When COVID disrupted in-person events, enterprise organizations needed more than temporary substitutes. Their events weren’t just moments—they were critical systems for educating customers, launching products, and driving business forward.
The opportunity was to build something more durable: a B2B platform that could support these functions in a structured, repeatable way across different organizations and use cases.
I led the effort as a product, not a one-off engagement. From the outset, the focus was on accessibility and flexibility. The platform was designed to be mobile-first and built on a standard web stack—no plugins, no downloads, and minimal friction to access. It needed to support both live interaction and self-directed exploration, recognizing that users engage differently depending on context and intent.

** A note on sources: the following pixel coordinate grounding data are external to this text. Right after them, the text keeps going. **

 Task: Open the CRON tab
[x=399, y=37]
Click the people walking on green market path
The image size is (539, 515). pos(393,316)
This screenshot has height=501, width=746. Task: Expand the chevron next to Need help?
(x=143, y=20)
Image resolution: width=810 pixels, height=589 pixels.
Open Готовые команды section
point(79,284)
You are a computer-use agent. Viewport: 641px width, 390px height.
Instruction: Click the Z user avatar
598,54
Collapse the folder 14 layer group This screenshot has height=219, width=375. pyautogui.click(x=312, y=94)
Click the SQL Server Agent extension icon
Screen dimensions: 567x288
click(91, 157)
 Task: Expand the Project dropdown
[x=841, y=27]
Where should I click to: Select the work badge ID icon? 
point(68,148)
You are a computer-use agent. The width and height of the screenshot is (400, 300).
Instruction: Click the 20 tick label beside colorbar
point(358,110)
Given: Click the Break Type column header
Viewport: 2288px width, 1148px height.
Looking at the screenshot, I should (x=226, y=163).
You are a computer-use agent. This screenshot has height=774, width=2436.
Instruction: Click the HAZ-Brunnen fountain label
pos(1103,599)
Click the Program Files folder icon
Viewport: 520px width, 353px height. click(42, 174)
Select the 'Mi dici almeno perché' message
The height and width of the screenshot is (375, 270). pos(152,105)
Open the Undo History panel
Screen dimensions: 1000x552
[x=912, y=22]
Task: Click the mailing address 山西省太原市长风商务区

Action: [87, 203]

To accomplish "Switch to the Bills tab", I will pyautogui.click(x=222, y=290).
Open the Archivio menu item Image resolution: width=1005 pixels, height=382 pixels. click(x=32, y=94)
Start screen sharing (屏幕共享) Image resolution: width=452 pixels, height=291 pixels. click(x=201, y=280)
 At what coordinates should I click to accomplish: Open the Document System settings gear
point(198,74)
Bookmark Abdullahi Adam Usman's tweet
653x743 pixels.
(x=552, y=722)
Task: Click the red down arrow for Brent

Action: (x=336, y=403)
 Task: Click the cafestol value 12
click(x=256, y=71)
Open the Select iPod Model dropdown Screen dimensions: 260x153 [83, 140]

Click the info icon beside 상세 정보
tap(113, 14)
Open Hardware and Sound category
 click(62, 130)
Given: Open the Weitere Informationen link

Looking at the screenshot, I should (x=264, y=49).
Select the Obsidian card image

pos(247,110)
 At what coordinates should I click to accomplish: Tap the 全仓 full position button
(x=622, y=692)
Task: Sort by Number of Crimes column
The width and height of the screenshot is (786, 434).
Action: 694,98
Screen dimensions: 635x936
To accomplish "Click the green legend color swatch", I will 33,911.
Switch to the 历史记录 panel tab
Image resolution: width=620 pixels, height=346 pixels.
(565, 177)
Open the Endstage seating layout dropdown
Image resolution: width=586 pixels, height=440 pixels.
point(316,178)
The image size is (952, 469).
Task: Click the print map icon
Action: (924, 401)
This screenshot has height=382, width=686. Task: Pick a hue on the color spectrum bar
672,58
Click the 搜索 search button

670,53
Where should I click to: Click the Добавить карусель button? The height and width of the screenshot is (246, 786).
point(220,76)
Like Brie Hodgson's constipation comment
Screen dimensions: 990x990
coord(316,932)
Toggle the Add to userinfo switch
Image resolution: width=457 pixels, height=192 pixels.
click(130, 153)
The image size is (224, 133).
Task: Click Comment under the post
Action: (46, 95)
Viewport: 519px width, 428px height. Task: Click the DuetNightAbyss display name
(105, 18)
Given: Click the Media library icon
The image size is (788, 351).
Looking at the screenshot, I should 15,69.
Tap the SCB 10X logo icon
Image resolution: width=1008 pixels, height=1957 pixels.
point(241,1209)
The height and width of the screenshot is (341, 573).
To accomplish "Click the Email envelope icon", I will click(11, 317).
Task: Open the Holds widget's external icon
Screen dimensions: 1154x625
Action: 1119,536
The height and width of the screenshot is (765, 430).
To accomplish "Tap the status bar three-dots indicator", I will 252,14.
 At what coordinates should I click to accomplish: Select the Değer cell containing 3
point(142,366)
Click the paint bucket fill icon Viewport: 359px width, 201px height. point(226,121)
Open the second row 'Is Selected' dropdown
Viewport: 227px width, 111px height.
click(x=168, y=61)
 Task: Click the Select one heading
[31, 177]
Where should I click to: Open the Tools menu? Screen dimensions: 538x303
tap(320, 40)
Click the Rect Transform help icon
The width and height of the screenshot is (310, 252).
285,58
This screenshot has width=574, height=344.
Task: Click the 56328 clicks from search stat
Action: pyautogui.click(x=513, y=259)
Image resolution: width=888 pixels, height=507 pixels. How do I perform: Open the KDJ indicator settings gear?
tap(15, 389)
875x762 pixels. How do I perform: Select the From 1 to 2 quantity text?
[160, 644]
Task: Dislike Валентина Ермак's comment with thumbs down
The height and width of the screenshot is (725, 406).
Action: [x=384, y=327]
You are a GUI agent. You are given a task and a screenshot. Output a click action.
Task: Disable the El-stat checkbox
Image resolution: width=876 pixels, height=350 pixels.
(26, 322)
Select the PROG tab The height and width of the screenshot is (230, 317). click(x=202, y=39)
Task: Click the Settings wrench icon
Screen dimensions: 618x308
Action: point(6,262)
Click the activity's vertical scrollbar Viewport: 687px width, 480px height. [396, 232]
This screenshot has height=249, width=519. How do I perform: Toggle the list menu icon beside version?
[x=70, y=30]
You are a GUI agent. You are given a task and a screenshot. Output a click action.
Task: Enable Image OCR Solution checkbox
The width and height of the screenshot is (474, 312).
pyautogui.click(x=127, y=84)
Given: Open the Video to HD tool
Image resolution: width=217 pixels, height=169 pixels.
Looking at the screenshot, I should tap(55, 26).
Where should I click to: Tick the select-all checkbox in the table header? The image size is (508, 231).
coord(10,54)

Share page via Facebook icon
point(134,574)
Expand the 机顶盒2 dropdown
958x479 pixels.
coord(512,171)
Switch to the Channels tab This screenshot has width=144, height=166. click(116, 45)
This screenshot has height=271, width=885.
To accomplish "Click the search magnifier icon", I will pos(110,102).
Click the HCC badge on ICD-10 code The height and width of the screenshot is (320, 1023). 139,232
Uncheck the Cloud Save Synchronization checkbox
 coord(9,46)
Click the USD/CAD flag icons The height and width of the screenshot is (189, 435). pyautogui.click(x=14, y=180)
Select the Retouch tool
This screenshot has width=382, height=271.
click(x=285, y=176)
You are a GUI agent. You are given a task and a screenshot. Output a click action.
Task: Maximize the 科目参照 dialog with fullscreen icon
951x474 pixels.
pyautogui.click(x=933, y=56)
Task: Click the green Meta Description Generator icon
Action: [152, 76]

The system combined a live layer for real-time moments with an on-demand environment where users could move at their own pace—exploring content, engaging with product information, and joining key moments when relevant.
What made the platform effective was its underlying structure. It was built to be modular, allowing organizations to deploy different configurations depending on their needs. Some required highly customized environments, while others needed fast, repeatable deployments that could be branded and launched with minimal overhead. This flexibility made it possible to reuse the system across multiple initiatives without rebuilding each time.
Organizations applied the platform in different ways—partner engagement, product launches, internal programs—but the core value remained consistent: a reliable system for delivering content, facilitating interaction, and maintaining visibility into user engagement at scale and in a consistent, branded, and repeatable manner.
The platform supported multi-room environments, flexible navigation, product demonstrations, and live interaction. Just as important, it provided reporting that allowed teams to understand how users engaged—what they viewed, where they spent time, and how they moved through the experience. That visibility extended the value beyond the event itself, informing future decisions and programming.
As conditions changed and in-person events returned, usage didn’t decline. Instead, organizations continued to use the platform to extend their reach—filling gaps between major events with more targeted, lower-cost engagement. In many cases, it expanded their ability to connect with audiences beyond what had previously been possible.

There were tradeoffs. The platform was built quickly, and some aspects—particularly reporting—required more manual effort than ideal. Demand for deeper analytics grew as adoption increased as the customers and their internal stakeholder saw the detail and great value of our detailed reporting, reinforcing the importance of investing in that layer earlier.
What this work demonstrated is that enterprise engagement doesn’t need to be tied to singular moments. With the right system in place, it can be continuous, adaptable, and integrated into how organizations operate over time.